Now keep in mind that they’d just sent theaters an updated version of the movie that very day. Those with technological abilities would play the new version on that Sunday, those without wouldn’t receive it until the following Tuesday. We asked, but no one knew whether we were seeing the new version or the original. The problem was evidently with the graphics.

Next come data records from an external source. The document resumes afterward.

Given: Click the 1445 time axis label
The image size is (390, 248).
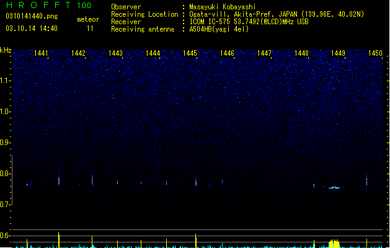Looking at the screenshot, I should [190, 53].
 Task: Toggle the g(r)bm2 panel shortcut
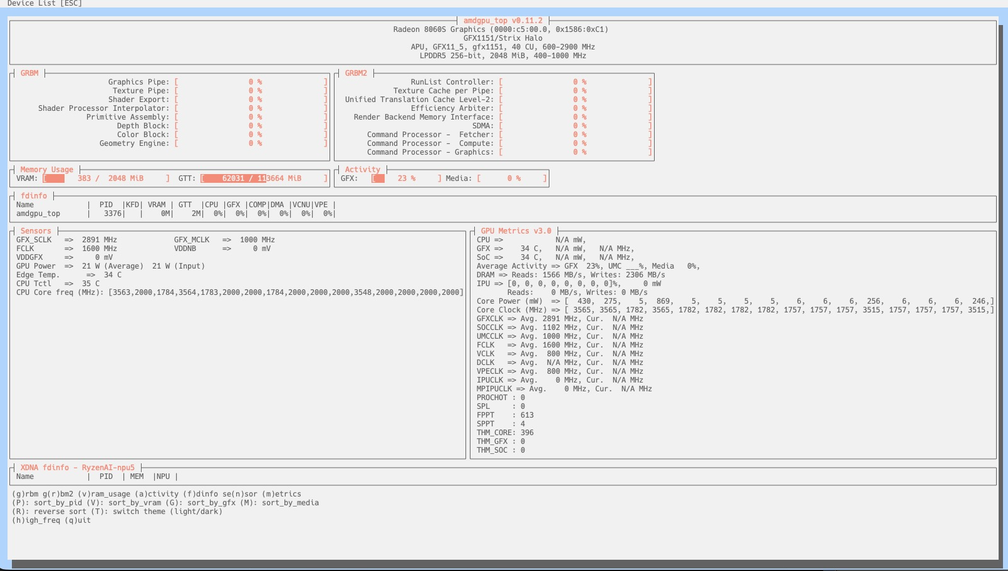coord(58,494)
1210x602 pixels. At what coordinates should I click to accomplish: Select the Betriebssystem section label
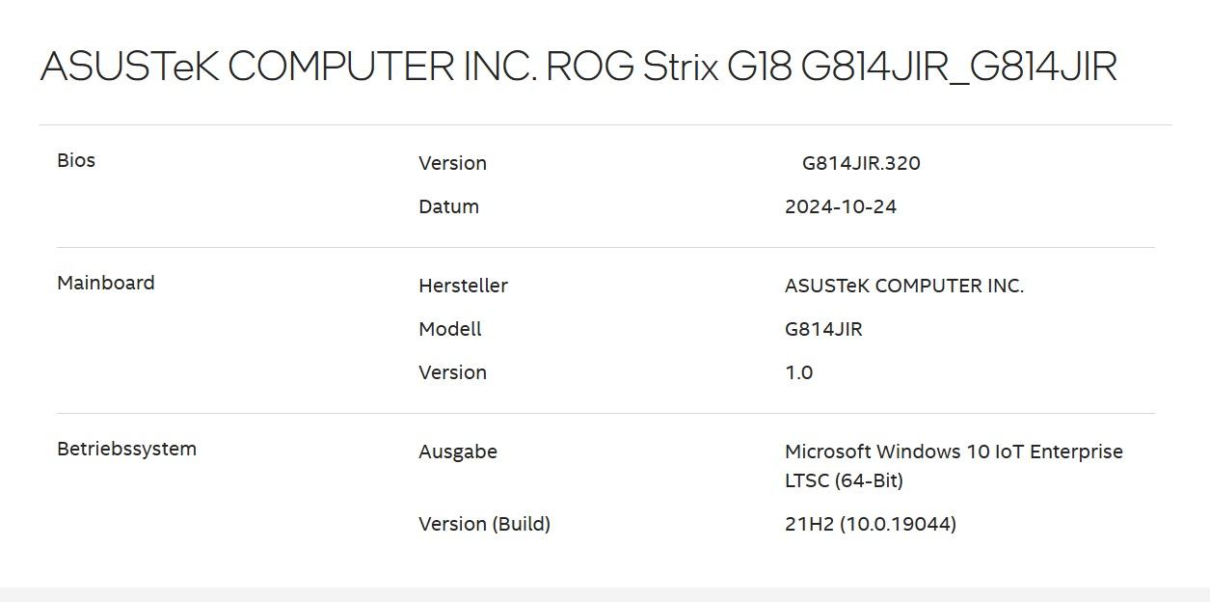point(126,449)
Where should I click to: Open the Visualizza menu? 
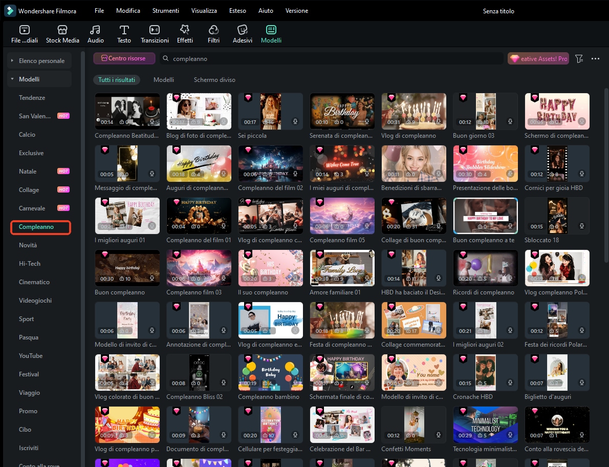point(204,11)
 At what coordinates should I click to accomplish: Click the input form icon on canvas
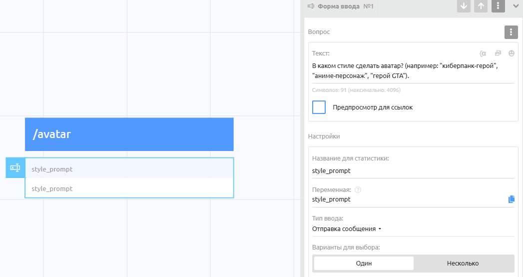click(15, 168)
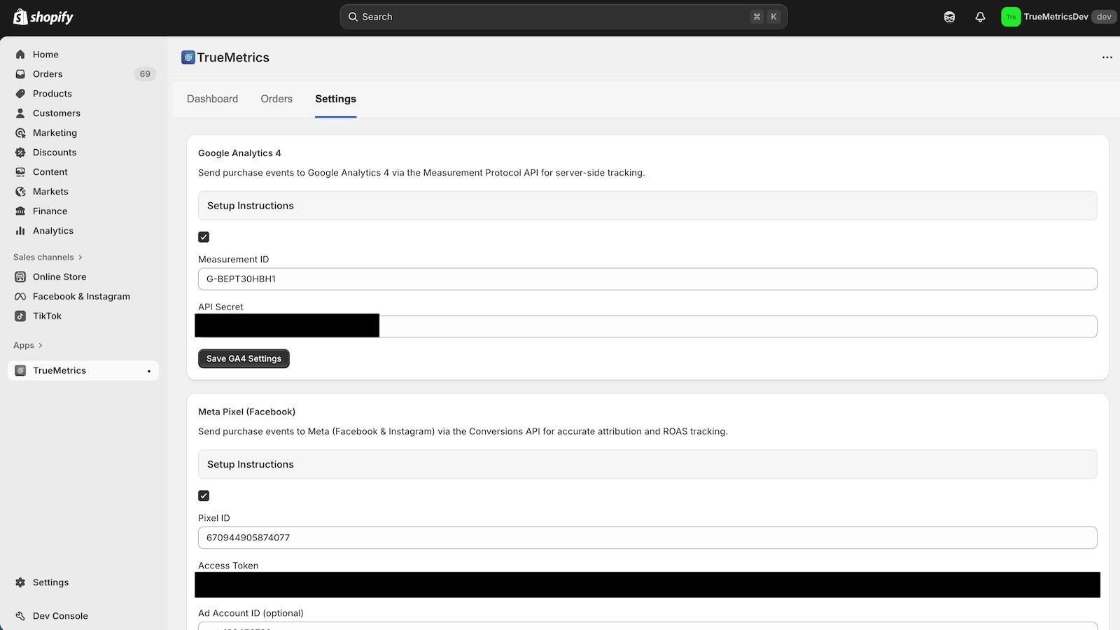Click the TrueMetrics app more-options ellipsis
The image size is (1120, 630).
(x=1107, y=57)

My friend and I had seen the musical “Cats” together in Santa Barbara five or six years ago. Now we sat in delicious recliner chairs in a beautiful theater with only six or eight rows of seats eager to see the much talked about and criticized movie. I have to tell you, the two of us sat mesmerized for the next nearly two hours watching this fascinating adaption and listening to the great soundtrack without falling asleep, without feeling a sense of boredom, without thinking about the drive home in the rain, without going over our grocery list in our head.

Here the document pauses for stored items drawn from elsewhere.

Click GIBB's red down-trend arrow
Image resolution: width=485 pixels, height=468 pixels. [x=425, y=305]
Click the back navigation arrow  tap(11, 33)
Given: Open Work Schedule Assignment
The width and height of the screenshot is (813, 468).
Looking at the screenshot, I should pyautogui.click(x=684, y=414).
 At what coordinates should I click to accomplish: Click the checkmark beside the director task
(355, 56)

As I’d done during the musical, I wept for the beloved cats I’ve lost toward the end when they sang the haunting “Memory” song. And when it was all over, I looked at my friend and said an exuberant, “I liked it!!!”
I waited for her response. She said, “I LOVED it.” As the two of us continued to sit in contemplation, another woman walked slowing down the steps toward the exit. She stopped and said, “My grandson said I should see this—I don’t know why, but I’m awfully glad I did. It was wonderful.”
There you have our reviews—our reaction to “Cats” the movie. How and why it is getting such bad reviews I cannot figure out. People pretending to be animals may be off-putting to some. Is that the whole thing? I’ve seen written some of the critical reviews, but I’m still not clear as to why the movie got such a bashing. It sounds personal—some people were offended, by what? I don’t rightly know.
Would love your input.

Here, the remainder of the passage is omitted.